Left Critiques of the Tea Party

Ari Melber has a great piece in The Nation about the Tea Party. He identifies what at first looks like an interesting puzzle about the critiques by the left of the Tea Party, namely that “liberal attacks on the tea party echo attacks on liberals.”

What’s unrealistic to one voter is inspiring to another. Tea Party leaders, just like purist libertarians or radical progressives, like to begin with first principles and aim for fundamental reform. It is curious, really, how progressive critiques of the tea party so often sound like laundered attacks on progressives – you’re not being realistic, that’s not how government really works, the numbers won’t add up, and, of course, your entire movement should be dismissed based on your most fringe members.

First, these types of critiques by the right on the left have been effective attacks at moving center-left positions outside of the Overton Window and marginalizing them, especially with the national media. What’s good for the goose, etc…

Second, and I think this is more relevant, the critiques of the left on the Tea Party are in fact true. Melber notes Congressman Anthony Weiner rebutting some basic Tea Party budgetary assumptions, showing their numbers do not in fact add up:

Beyond experts and participants, the panel also included one member of the loyal opposition to the loyal opposition: Anthony Weiner. The New York congressman has staked out a role several steps to the left – and decibels above – President Obama. True to form, Weiner dispatched tea party tenets with substance and relish. Since the vast majority of the federal budget goes to defense and permanent entitlement programs, he argued, the tea party simply cannot legislate its anti-spending rage unless it slashes the Pentagon or guts Social Security. (Weiner, in full wonk mode, made this point by saying that 91 percent of the federal budget is comprised of defense and non-discretionary spending. You get the idea.) Of course, Social Security reform couldn’t even get a scheduled vote from congressional Republicans in 2005, when (then-popular) President Bush spearheaded the effort. And electing Republicans to cut defense spending? You’d have better luck buying tempeh from a butcher in Weiner’s Brooklyn district.

To pick one example when it comes to the realism critique, the left called for health care reform, elected a president largely around promises of reforming health care in America, and watched as this promise was delivered, albeit imperfectly. Contrast that with Alaska Tea Party candidate, Kansan Joe Miller, who thinks wrongly that unemployment insurance is unconstitutional and Social Security should be left to the states. The Supreme Court has repeatedly ruled that unemployment insurance is constitutional, while leaving Social Security to the states would require “America forbids its citizens from retiring in a different state than the one that they paid taxes in while working.” I’d say the odds of that happening are zero. That is, Miller and other Tea Party candidates are pushing an agenda that is demonstrably unachievable,  because it is based on flawed constitutional arguments and transparently broken ideas.

The last argument Melber identifies as being turned back from the left on the Tea Party – ” your entire movement should be dismissed based on your most fringe members” – is an interesting one. The notion of hypocrisy on this one would have to assume that there are, in fact, an equal proportion of fringe members with comparable extremism on both sides. Of course Melber knows there’s no comparison between the two and he isn’t suggesting that there is parity here. But when core parts of the Tea Party don’t believe that the President is an American or a Christian, when they want to abolish Social Security, Medicare, Medicaid and unemployment insurance, when there are repeated calls for “Second Amendment remedies” to losing elections, the fringe nature of not just some members of the Tea Party but significant portions of this movement’s chosen candidates for federal office, it’s clear that there is pervasive extremism befitting of marginalization.

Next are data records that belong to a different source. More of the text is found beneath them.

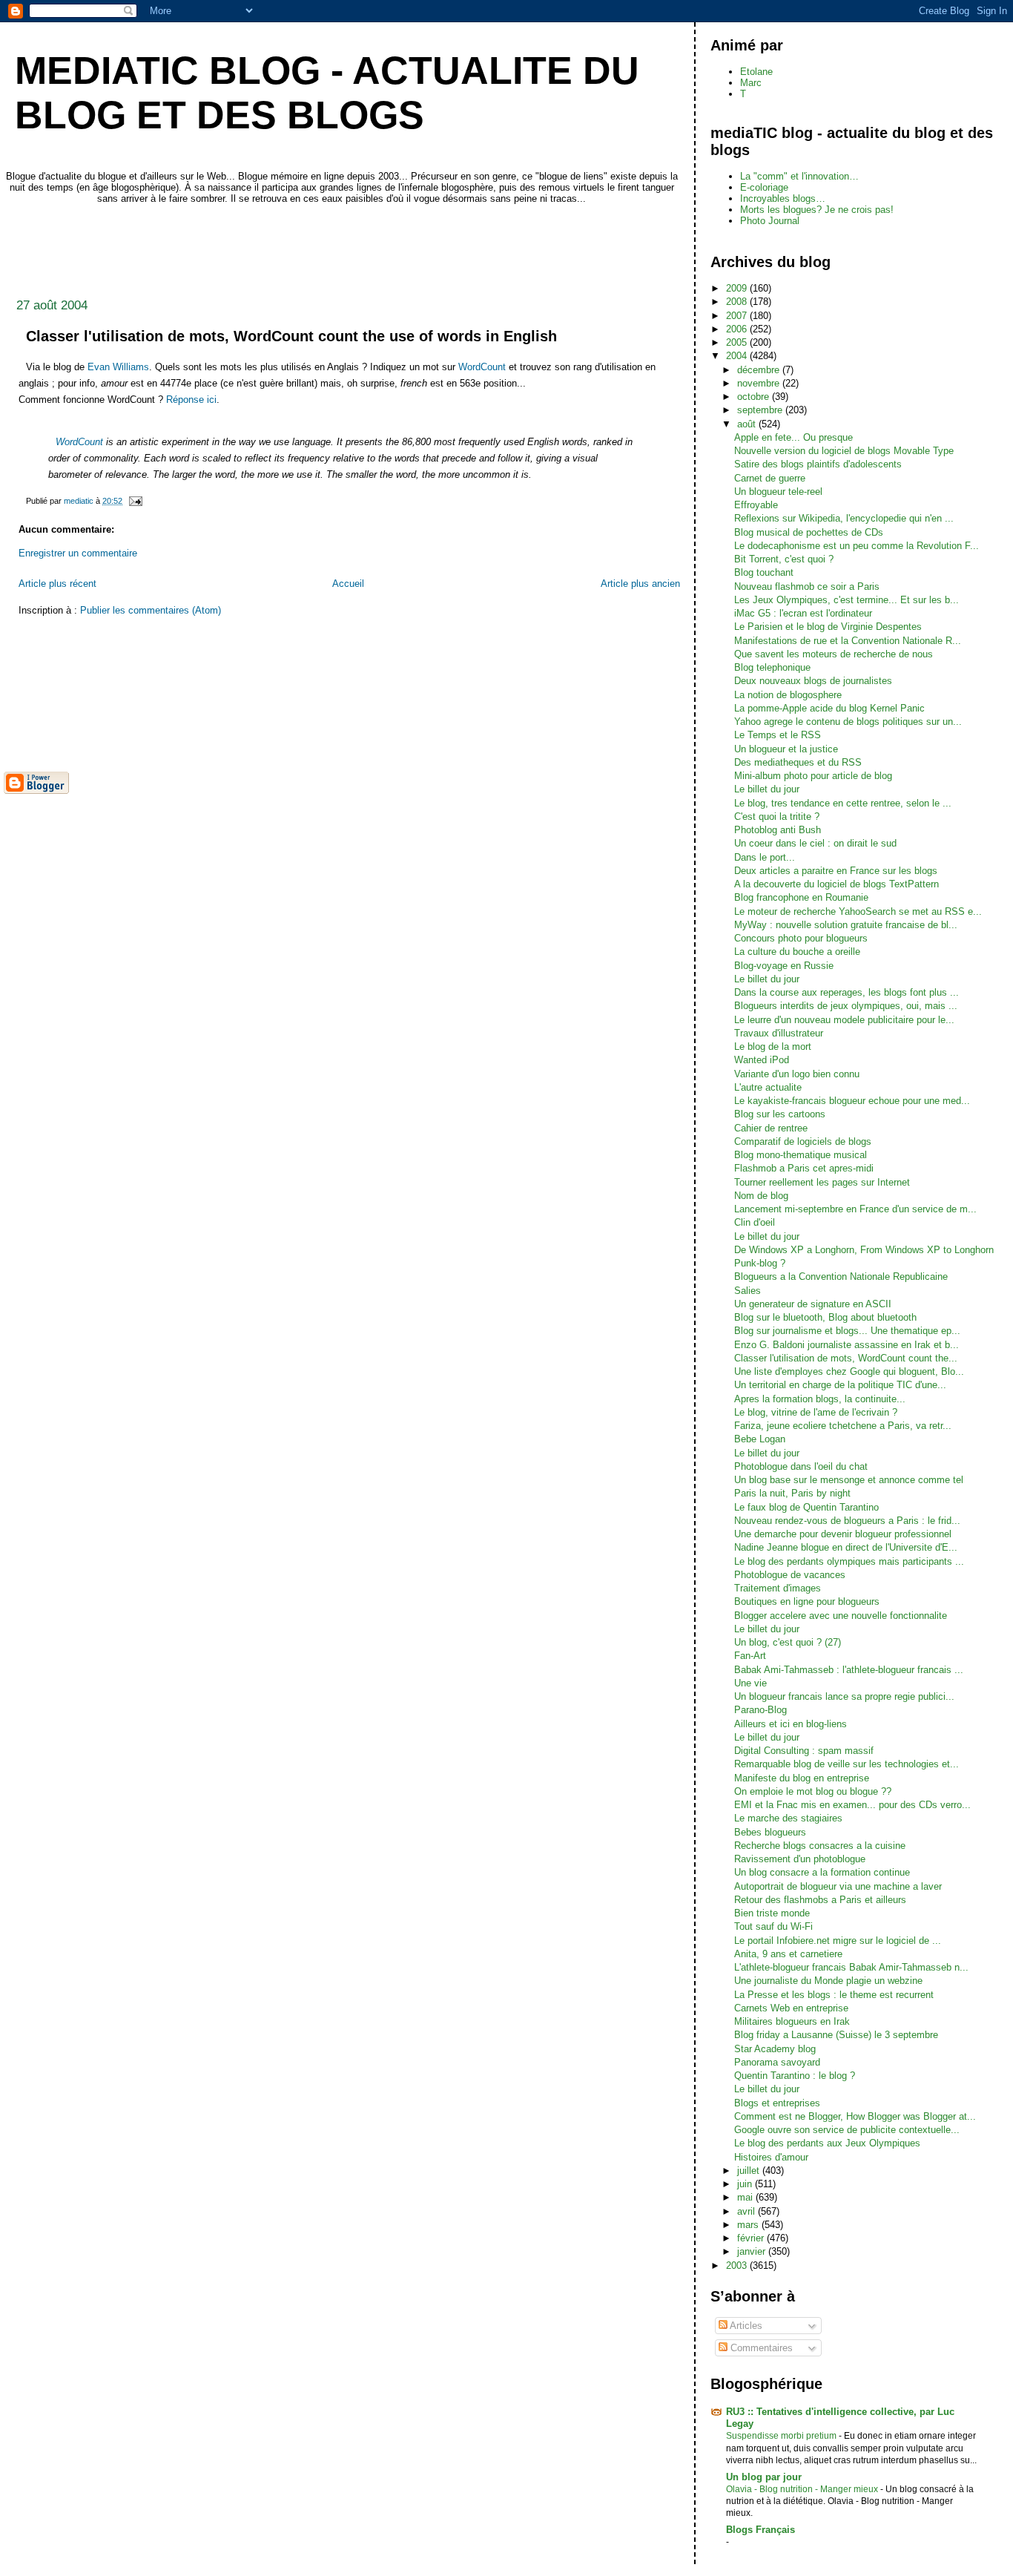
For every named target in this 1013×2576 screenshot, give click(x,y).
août (748, 424)
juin (746, 2183)
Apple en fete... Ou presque (793, 437)
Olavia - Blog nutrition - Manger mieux (803, 2489)
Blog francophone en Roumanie (801, 897)
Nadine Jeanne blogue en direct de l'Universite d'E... (845, 1547)
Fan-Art (750, 1655)
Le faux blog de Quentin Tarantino (806, 1507)
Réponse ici (191, 399)
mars (749, 2224)
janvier (752, 2251)
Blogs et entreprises (777, 2103)
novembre (759, 383)
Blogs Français (760, 2529)
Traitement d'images (777, 1588)
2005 (738, 342)
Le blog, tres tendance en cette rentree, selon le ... (842, 803)
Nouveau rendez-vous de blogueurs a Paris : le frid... (847, 1520)
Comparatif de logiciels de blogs (802, 1141)
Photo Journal (769, 220)
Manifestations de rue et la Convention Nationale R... (847, 640)
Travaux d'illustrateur (778, 1033)
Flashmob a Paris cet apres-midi (804, 1168)
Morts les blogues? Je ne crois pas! (817, 209)
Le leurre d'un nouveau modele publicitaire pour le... (844, 1019)
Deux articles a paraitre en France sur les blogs (835, 870)
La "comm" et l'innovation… (799, 176)
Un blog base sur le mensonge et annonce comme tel (848, 1479)
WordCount (482, 366)
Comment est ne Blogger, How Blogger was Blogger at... (855, 2116)
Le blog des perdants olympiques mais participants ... (849, 1561)
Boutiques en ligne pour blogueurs (807, 1601)
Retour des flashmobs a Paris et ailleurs (820, 1899)
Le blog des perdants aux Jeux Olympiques (827, 2143)
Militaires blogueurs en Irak (792, 2021)
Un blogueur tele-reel (778, 491)
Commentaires (760, 2347)
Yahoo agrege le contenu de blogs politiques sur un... (848, 721)
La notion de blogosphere (788, 694)
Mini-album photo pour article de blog (813, 775)
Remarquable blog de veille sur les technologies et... (846, 1764)
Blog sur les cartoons (779, 1114)
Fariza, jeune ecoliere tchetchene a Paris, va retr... (842, 1425)
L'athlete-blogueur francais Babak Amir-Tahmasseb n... (851, 1967)
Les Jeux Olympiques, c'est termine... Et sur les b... (846, 599)
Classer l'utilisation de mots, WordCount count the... (845, 1358)
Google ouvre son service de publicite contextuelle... (847, 2129)
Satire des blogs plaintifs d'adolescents (818, 464)
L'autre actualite (768, 1087)
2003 (738, 2265)
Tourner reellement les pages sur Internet (822, 1182)
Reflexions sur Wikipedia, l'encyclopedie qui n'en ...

It’s true that the critiques the left make of the Tea Party sound like the attacks that have been leveled against the online progressive movement. But truth matters. While the left has been able to elected mainstream politicians who pursue policies actively supported by the left and most of the country passively, these ideas have been legislated and made into reality. By contrast, what the Tea Party puts forth is radical, unpalatable and impossible. So while attacks on the left on these lines should be promptly dismissed as inaccurate, the similar attacks on the Tea Party must be recognized for their veracity. Making a distinction like this isn’t hypocrisy, it’s what common sense and political awareness demand.